**Directions:** In the listing beneath this line, copy exactly the lines starting with the one containing "Screen dimensions: 1927x1035" and going on through the one containing "Open the London".

━━━ Task inputs

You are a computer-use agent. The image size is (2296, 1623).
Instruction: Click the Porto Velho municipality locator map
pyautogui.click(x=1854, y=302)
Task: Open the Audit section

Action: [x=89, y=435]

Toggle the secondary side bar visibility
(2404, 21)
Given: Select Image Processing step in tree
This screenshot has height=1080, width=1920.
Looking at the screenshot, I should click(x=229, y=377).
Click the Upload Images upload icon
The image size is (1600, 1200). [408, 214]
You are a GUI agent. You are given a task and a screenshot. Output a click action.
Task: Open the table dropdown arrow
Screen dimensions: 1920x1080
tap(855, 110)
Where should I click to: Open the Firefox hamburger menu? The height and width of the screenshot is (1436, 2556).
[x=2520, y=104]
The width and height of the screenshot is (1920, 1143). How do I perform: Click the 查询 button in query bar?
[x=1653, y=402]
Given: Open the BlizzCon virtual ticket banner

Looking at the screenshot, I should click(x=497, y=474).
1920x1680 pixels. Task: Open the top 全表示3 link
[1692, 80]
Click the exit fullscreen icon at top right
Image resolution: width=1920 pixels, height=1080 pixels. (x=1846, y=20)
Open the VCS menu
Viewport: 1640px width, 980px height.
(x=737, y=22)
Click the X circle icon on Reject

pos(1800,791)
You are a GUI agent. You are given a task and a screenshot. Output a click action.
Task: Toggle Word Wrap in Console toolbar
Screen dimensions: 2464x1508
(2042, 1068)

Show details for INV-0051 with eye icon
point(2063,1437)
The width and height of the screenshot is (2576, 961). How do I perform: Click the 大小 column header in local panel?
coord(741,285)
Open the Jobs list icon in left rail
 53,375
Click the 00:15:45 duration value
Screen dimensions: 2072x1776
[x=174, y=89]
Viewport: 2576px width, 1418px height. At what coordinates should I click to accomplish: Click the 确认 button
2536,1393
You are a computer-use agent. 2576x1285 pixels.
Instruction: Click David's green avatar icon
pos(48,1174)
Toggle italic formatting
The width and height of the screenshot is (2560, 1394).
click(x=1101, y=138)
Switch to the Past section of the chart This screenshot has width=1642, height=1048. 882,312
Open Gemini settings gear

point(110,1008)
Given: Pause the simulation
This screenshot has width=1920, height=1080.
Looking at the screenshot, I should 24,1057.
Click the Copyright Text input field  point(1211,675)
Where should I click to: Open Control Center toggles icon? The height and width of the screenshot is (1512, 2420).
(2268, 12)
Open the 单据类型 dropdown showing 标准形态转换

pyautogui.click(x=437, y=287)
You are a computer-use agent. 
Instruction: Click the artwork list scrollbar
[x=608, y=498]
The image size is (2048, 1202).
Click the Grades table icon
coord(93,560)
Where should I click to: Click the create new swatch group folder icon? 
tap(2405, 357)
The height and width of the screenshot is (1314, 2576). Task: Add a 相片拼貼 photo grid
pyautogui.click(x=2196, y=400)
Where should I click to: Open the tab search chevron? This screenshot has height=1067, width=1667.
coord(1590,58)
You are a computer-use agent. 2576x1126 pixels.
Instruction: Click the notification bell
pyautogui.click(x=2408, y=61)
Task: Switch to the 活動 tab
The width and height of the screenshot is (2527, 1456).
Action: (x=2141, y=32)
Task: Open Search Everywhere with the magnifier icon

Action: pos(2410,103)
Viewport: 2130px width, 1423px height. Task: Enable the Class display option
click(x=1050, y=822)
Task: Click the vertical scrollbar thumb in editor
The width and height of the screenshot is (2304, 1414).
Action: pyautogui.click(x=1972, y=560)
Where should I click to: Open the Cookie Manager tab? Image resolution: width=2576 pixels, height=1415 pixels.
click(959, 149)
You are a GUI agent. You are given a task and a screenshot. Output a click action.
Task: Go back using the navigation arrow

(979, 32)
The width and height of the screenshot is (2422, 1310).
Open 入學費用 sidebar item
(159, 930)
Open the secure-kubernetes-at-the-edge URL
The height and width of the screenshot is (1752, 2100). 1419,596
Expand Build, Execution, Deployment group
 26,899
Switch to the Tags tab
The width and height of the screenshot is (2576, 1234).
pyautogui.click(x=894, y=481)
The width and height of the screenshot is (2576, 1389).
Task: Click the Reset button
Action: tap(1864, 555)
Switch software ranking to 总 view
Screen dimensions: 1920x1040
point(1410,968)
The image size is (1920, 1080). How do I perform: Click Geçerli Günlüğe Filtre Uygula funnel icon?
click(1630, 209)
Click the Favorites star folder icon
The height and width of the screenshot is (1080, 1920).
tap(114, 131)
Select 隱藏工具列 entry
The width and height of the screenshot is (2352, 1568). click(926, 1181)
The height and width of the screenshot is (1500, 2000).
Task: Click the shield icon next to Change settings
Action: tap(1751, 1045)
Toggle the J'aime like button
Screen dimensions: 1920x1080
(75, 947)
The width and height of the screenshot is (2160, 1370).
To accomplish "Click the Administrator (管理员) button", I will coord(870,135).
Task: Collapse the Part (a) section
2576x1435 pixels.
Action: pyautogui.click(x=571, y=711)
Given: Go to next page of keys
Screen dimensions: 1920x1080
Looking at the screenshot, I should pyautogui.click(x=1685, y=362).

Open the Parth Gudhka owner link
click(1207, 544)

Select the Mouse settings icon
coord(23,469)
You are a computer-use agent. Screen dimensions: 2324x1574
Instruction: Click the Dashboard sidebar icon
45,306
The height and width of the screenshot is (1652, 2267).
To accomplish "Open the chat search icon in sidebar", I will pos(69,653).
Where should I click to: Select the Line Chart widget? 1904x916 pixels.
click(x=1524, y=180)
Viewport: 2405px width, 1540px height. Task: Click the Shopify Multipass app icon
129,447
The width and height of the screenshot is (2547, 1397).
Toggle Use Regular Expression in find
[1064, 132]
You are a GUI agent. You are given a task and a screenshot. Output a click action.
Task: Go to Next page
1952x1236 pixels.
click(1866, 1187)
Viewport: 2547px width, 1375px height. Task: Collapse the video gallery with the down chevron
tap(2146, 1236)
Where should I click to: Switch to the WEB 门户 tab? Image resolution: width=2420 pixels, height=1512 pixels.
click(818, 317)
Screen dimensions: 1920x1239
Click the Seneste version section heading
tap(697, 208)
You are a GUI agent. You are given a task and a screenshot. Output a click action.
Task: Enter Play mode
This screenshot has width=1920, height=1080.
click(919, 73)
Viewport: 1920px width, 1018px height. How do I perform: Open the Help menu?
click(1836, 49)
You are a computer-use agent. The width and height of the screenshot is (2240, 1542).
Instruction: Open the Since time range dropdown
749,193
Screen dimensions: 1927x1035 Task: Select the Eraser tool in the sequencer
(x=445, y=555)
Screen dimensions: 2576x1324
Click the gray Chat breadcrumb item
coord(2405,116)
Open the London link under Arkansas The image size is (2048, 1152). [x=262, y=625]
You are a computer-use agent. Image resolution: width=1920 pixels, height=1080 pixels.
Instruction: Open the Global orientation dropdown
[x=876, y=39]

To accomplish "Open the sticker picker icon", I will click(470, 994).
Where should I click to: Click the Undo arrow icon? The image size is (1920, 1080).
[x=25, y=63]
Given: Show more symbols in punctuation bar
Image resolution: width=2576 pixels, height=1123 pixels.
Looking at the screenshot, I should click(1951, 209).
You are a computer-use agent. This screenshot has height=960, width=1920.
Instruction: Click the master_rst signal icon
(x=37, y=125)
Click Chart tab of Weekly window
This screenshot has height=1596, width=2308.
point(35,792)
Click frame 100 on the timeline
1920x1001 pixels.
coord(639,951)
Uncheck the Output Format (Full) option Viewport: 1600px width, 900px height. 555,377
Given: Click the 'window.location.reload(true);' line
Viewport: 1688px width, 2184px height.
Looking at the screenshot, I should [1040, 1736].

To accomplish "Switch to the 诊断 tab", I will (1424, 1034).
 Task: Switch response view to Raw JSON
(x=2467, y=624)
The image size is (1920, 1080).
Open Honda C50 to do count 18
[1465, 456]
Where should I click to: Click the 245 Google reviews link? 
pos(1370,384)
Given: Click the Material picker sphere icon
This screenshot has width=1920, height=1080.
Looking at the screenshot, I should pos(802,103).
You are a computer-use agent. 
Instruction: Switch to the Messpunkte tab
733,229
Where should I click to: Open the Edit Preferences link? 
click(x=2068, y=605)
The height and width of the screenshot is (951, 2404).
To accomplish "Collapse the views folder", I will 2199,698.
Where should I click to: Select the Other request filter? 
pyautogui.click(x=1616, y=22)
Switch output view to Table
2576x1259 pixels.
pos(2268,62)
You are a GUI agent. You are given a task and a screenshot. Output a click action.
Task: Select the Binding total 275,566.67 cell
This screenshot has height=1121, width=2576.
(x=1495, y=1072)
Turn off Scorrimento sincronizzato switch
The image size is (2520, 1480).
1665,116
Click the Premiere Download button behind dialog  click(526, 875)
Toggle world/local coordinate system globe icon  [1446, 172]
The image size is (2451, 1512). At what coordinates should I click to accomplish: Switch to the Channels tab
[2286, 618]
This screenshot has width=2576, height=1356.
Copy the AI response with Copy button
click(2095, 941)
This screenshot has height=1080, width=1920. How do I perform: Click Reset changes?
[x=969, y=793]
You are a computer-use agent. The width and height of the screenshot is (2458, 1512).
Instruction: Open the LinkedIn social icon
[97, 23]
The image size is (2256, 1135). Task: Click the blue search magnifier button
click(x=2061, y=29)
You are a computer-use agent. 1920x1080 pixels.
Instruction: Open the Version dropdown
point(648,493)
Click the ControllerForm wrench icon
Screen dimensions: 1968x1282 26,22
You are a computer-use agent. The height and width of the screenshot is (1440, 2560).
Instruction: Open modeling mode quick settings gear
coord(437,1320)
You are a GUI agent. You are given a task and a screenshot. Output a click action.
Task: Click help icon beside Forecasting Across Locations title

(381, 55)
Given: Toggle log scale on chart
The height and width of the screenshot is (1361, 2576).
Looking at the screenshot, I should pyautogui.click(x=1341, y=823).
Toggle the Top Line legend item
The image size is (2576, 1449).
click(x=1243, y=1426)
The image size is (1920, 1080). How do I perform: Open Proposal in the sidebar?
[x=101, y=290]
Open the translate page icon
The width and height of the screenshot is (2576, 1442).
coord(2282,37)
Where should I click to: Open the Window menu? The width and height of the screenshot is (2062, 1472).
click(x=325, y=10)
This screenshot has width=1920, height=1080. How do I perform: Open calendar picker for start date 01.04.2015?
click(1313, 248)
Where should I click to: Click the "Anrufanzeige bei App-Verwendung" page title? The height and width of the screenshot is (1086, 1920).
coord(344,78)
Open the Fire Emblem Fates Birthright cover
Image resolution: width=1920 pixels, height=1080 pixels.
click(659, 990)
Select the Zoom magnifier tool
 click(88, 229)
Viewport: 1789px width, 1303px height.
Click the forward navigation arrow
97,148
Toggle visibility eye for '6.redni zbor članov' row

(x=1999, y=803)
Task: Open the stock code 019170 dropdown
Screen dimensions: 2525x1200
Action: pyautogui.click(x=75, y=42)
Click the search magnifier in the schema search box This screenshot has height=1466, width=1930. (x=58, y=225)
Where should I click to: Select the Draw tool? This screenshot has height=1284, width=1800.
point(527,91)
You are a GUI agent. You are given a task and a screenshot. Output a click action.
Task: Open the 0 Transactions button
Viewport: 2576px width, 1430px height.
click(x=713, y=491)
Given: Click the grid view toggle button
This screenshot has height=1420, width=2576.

━━━━━━

**Result of this task:**
Screen dimensions: 1927x1035 Task: Select the Eraser tool in the sequencer
(x=445, y=555)
Screen dimensions: 2576x1324
Click the gray Chat breadcrumb item
coord(2405,116)
Open the London link under Arkansas The image size is (2048, 1152). [x=262, y=625]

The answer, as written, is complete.